Flatly disagreeing with that assertion, S&P Global Platts writes, “The Midwest Premium is not a ‘fee’ for ‘storage and transportation’—it is simply a term for the regional price of aluminum in the Midwest United States.

“The ‘Midwest Premium’ is simply a term for the regional price of pure aluminum—known as ‘primary’ aluminum—supplied to the Midwest region of the United States.”

However, the MWP also is used as a peg in the trading of secondary aluminum and aluminum scrap in the Midwest region and beyond. “The MWP is one of many regional commodity price assessments by Platts and other price reporting entities that market participants may use as a reference point to understand the going rate for a particular commodity in a particular region of the world," S&P Global Platts adds.

While Platts publishes the MWP price, it does not set the Midwest premium or the price of aluminum, saying it “simply provides (like its competitors) an independent assessment of where the price of aluminum fell between buyers and sellers in the market each day (the use of which is voluntary).”

About five years later, the Beer Institute remains unconvinced. “The MWP is a dubious pricing system that allows aluminum producers to charge end users a tariff on nontariffed metal. Aluminum producers are able to engage in this questionable behavior because there is currently no regulatory body overseeing the usage of the MWP,” the organization says in a mid-November news release.

To back up its claim, the institute says research conducted by Texas-based Harbor Aluminum found the U.S. beverage industry paid $1.893 billion in Section 232 tariffs on 9.042 million metric tons of aluminum since the implementation of the tariffs. Of that amount, only $126 million (7 percent) went to the U.S. Treasury. Harbor Aluminum estimates U.S. rolling mills, U.S. smelters and Canadian smelters received $1.767 billion (93 percent) of the total by charging end users—such as U.S. brewers—a tariff-burdened price regardless of whether the metal was meant to be tariffed based on its content or origin.

“The Midwest Premium has evolved into a black box that artificially drives up the price of aluminum for end users, including the maker of your favorite beer,” says Brian Crawford, president and CEO of the Beer Institute.

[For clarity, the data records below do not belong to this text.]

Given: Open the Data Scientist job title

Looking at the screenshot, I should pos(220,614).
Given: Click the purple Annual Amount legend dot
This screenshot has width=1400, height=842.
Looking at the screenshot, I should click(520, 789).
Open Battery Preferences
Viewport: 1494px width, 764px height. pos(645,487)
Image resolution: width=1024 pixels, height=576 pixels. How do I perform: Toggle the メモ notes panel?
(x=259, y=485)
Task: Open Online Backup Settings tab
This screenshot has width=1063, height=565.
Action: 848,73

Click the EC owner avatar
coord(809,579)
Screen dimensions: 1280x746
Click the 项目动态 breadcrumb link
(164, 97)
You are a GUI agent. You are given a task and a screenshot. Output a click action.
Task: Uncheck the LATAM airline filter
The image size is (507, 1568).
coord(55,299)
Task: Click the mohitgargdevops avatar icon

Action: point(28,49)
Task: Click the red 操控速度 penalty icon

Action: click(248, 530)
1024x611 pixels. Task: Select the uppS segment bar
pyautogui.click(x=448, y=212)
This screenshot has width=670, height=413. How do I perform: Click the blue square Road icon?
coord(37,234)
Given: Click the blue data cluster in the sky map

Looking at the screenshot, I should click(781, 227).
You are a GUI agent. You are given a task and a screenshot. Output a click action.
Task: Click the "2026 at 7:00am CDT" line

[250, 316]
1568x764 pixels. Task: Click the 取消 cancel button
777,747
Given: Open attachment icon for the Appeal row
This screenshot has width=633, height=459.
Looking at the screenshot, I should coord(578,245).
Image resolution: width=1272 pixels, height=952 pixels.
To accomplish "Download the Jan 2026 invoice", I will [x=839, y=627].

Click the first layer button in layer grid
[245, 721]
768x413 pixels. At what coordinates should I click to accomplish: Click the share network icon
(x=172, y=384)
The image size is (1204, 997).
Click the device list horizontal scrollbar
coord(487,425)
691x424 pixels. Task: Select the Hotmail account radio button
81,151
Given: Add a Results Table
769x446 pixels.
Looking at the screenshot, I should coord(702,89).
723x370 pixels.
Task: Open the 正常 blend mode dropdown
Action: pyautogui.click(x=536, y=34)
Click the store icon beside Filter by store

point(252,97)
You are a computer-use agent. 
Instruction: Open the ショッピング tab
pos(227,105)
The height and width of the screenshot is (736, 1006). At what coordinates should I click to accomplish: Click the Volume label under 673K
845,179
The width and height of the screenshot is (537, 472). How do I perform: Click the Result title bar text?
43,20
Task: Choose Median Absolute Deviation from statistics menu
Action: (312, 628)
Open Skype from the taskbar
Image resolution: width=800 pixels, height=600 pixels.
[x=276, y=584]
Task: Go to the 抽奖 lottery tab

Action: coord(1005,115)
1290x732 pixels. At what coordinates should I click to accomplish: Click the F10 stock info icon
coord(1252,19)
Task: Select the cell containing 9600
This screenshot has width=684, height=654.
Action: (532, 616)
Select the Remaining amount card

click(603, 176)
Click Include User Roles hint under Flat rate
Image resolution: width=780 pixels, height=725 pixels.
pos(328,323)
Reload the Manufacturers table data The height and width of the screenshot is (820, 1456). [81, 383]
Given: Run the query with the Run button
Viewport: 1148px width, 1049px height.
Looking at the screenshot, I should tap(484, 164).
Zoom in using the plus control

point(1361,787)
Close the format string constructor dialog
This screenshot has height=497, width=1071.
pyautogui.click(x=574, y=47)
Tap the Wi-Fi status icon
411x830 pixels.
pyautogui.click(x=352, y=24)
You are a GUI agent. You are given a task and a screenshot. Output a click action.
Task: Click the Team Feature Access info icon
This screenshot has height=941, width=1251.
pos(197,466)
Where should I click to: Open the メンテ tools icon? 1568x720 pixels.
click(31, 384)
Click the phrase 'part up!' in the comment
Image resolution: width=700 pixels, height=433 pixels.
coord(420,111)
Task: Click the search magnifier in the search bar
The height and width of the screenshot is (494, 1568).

“Over the last five years, the American beverage industry has paid nearly $2 billion in Section 232 aluminum tariffs, in large part due to the MWP, which allows aluminum companies to charge inflated prices with no oversight. MidwestPremiumExposed.org is a step toward holding companies accountable, bringing transparency and competition back to the aluminum market and delivering relief for the brewers and countless other industries hurt by inflated aluminum prices.”

Regarding the “black box” accusation, in its earlier document S&P Global Platts writes, “Platts undergoes an annual review by an external auditor around its adherence to these processes, the results of which are also published on its website.

“S&P Global Platts does not ‘artificially inflate’ the MWP or the price of aluminum, and has no financial stake in the price of aluminum or any commodity going up or down.”